En este hermosísimo pasaje, San Lucas nos ha retratado el interior de María Santísima. En él expresa lo que sentía y pensaba, no solo de Dios en sí mismo y su actuación para con su pueblo, sino la profunda relación que mantenía con él y que es el motor de toda su vida.
En el gozoso día en el que la Iglesia celebra la Asunción de Nuestra Señora en cuerpo y alma a los cielos, el evangelio de esta solemnidad narra la escena de la visitación de María a su prima santa Isabel.
La Virgen percibe enseguida que Isabel es de edad avanzada y necesitará ayuda en el último tramo de su embarazo y en el parto. Y, sin reparar en todas las posibles incomodidades del viaje, “por aquellos días” acude “de prisa a la montaña”.
Todo en María refleja la alegría de un amor diligente, humilde y desprendido de sí. En efecto, la doncella de Nazaret acaba de aceptar su excelsa vocación como Madre de Dios.
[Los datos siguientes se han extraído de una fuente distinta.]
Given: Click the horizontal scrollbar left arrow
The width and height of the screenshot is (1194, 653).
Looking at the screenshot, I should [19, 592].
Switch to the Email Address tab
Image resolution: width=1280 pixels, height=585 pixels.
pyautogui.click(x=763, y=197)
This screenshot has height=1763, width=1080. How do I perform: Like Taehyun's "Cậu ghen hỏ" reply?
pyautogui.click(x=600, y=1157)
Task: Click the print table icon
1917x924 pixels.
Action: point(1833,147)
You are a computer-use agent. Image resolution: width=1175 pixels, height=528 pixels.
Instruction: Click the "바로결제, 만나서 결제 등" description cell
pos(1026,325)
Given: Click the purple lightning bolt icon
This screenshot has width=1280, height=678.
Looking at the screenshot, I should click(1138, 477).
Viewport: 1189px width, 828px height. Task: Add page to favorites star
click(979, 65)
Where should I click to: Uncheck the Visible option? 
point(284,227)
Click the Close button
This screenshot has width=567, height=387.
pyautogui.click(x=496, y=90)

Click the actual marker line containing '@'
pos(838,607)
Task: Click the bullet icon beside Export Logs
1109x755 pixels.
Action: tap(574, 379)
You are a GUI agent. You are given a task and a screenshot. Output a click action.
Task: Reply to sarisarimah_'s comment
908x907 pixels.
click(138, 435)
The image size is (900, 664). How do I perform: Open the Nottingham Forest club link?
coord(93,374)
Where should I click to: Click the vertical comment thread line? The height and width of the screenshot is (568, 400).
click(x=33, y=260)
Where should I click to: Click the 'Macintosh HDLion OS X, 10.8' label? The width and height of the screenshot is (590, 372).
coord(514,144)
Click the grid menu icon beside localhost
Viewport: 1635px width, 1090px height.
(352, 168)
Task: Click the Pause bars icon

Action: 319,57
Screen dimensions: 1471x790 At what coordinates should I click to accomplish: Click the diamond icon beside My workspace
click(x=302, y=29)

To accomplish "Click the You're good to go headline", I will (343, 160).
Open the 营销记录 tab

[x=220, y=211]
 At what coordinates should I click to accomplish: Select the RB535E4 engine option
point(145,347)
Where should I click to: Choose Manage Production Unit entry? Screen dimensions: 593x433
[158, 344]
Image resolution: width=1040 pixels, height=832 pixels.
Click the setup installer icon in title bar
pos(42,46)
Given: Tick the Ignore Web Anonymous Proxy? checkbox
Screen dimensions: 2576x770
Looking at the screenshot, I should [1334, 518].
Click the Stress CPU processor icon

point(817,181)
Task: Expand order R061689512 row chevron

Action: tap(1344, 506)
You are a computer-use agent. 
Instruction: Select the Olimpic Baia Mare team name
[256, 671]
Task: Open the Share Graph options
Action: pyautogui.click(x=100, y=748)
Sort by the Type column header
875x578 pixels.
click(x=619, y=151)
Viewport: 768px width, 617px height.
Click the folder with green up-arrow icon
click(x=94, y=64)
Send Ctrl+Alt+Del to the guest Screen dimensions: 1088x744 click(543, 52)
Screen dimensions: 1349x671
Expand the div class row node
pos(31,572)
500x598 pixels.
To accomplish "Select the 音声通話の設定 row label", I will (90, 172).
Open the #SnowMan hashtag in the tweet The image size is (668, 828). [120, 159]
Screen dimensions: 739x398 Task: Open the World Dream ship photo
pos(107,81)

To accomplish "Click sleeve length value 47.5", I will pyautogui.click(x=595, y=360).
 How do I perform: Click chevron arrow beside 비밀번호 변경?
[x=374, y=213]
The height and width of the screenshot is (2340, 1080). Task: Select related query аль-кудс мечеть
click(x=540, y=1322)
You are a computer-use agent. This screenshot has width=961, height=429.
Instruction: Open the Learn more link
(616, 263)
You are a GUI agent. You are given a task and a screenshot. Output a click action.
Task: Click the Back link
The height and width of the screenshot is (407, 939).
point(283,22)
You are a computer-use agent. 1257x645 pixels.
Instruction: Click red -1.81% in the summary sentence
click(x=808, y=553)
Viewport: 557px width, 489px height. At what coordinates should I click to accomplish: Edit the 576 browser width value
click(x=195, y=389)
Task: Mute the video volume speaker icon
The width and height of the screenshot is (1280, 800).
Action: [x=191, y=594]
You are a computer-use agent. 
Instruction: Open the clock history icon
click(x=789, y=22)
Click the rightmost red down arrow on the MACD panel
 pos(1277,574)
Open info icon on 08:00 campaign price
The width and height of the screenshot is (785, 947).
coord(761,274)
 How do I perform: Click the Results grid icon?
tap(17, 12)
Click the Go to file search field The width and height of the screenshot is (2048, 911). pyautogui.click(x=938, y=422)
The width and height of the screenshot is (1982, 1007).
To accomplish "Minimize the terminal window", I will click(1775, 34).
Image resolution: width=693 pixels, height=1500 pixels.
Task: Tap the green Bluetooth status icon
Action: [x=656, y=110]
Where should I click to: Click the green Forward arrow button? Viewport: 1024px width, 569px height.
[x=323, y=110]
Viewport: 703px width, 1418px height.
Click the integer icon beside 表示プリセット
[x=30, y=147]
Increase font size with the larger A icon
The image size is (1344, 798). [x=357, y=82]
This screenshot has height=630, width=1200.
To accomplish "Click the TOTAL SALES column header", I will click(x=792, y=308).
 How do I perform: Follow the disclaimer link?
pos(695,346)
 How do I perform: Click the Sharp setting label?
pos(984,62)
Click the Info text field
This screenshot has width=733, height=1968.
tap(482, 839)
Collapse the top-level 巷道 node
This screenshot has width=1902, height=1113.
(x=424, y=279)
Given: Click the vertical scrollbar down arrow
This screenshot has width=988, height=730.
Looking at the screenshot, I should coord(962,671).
Pero este don inefable no la retrae sobre sí misma, sino que la vemos rebosante de espíritu de servicio e interés cariñoso por los demás.
San Josemaría gustaba meditar esta escena y aprender de la naturalidad de María las virtudes cristianas: “Bienaventurada eres porque has creído, dice Isabel a nuestra Madre. —La unión con Dios, la vida sobrenatural, comporta siempre la práctica atractiva de las virtudes humanas: María lleva la alegría al hogar de su prima, porque lleva a Cristo”.
Y en otra ocasión san Josemaría sugería: “Vuelve tus ojos a la Virgen y contempla cómo vive la virtud de la lealtad. Cuando la necesita Isabel, dice el Evangelio que acude cum festinatione (con prisa alegre).